Fasting as Spiritual Warfare: The Church's tradition of fasting — enshrined in canon law (CIC 1249–1253), in the apostolic constitution Paenitemini (Paul VI, 1966), and in the teaching of the Second Vatican Council on penance — finds strong grounding here. St. John Chrysostom (Homily 57 on Matthew) identifies prayer and fasting as the twin weapons for overcoming demonic resistance, arguing that fasting mortifies the passions that make the soul susceptible to spiritual defeat. Pope Benedict XVI, in his 2009 Lenten Message, cited this verse explicitly, calling fasting "an armor against evil."
Typological Reading: Origen and Hilary of Poitiers read the afflicted boy as a type of humanity enslaved to disordered passions and demonic influence, and the healing as a figure of Baptism and liberation from sin. The descent from the Mount of Transfiguration into suffering humanity mirrors the Incarnation itself — glory condescending to rescue the fallen.
This passage confronts the contemporary Catholic with two uncomfortable questions: Do I truly believe prayer and fasting accomplish something real? And am I willing to be examined on my failures, as the disciples were?
In a culture saturated with therapeutic language, the demonic dimension of suffering can seem archaic. Yet the Church has never abandoned her conviction that spiritual warfare is real (CCC 2851–2854), and that some battles — in our own souls, in our families, in society — cannot be won by strategy or therapy alone. The father's persistence despite the disciples' failure is a model for those who pray for loved ones trapped in addiction, mental illness, or destructive patterns: bring them to Christ himself, not only to his ministers.
Concretely: a Catholic reading this passage might ask whether their prayer life is intercessory in any sustained, self-denying way, or merely petitionary and brief. Committing to a Friday fast specifically for a person or intention in one's care — not as magic, but as a bodily act of dependence on God — is a direct application of verse 21. The disciples' willingness to ask "Why couldn't we?" models the kind of honest spiritual self-examination that belongs in regular confession and spiritual direction.

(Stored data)
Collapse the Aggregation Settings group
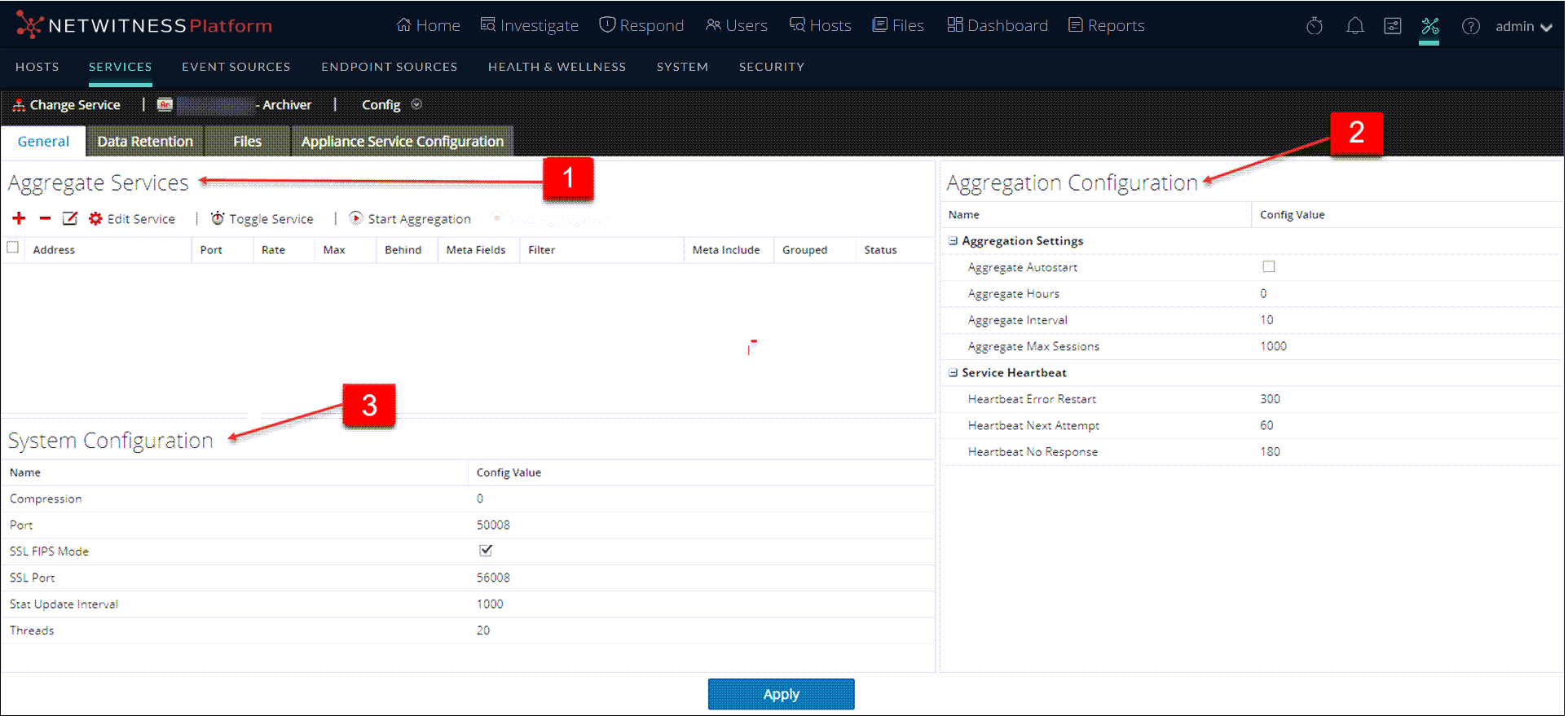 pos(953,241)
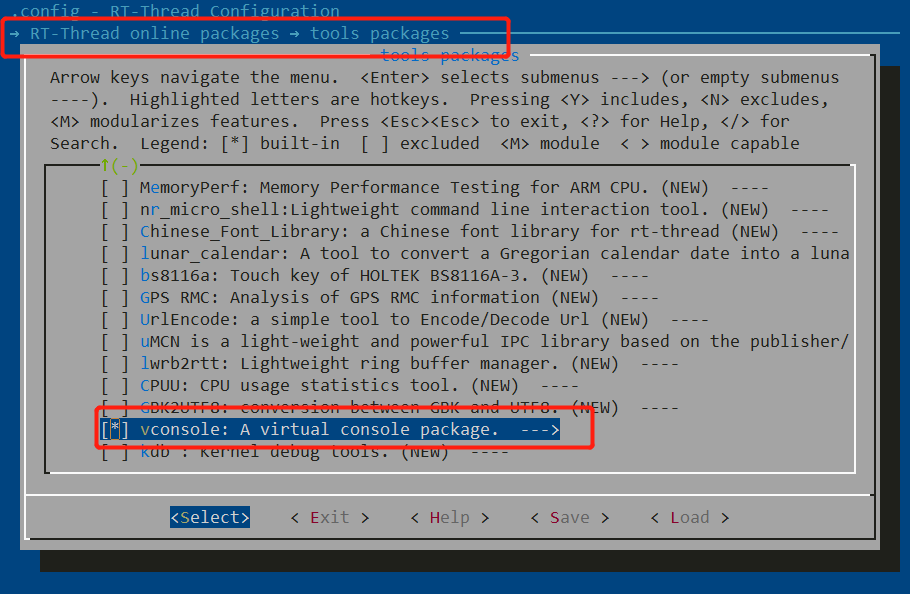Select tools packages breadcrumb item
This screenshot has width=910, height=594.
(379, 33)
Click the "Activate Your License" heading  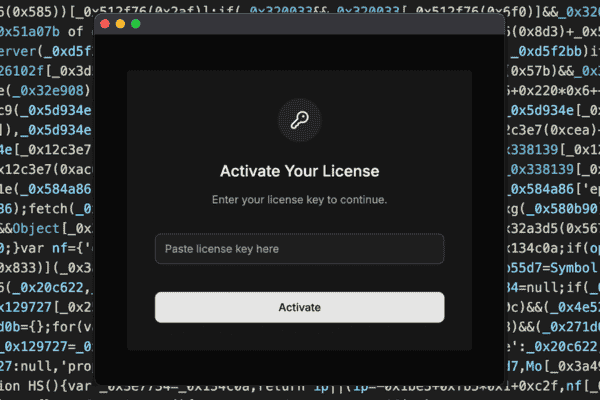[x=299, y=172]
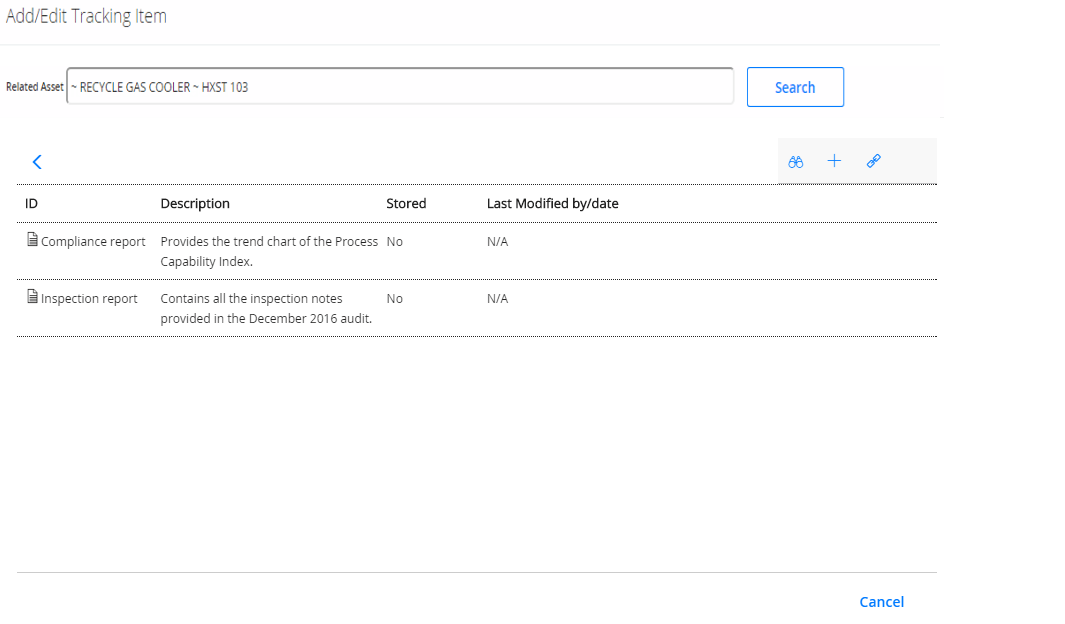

### Parts of the exercise
(a) From the commentary on prayer and fasting, extract the passage between "In a culture" and "to his ministers.", inclusive.
(b) Write what comes next in the commentary on prayer and fasting, picking up after its last sentence.

### Replies
(a)
In a culture saturated with therapeutic language, the demonic dimension of suffering can seem archaic. Yet the Church has never abandoned her conviction that spiritual warfare is real (CCC 2851–2854), and that some battles — in our own souls, in our families, in society — cannot be won by strategy or therapy alone. The father's persistence despite the disciples' failure is a model for those who pray for loved ones trapped in addiction, mental illness, or destructive patterns: bring them to Christ himself, not only to his ministers.

(b)
Verses 19–20 — Faith as Small as a Mustard Seed The disciples' private question — "Why couldn't we?" — is candid and humble; it is the question of people willing to examine their own failure. Jesus' answer, "because of your oligopistian" (littleness of faith, not total unbelief), is precise. He does not say they had no faith; he says their faith was insufficient for this particular contest. The mustard seed image (cf. Luke 17:6, where it uproots a mulberry tree) is a Jewish hyperbole for extraordinary, apparently impossible results — not a lesson in quantifying faith, but in the quality of living trust in God. The mountain that moves likely alludes to Zechariah 4:7, where a great mountain is leveled before Zerubbabel "by grace." Faith does not conjure its own power; it is the channel through which divine omnipotence operates.
Verse 21 — Prayer and Fasting Though absent from some manuscripts (and therefore bracketed in critical editions), verse 21 — "this kind does not go out except by prayer and fasting" — has strong patristic attestation and is reflected in Mark 9:29. Whether or not it was in Matthew's earliest text, it expresses a truth thoroughly consonant with the broader teaching: some spiritual struggles require disciplines that dispose the soul more completely to divine action. Prayer and fasting together signify a radical ordering of the self away from self-sufficiency and toward God.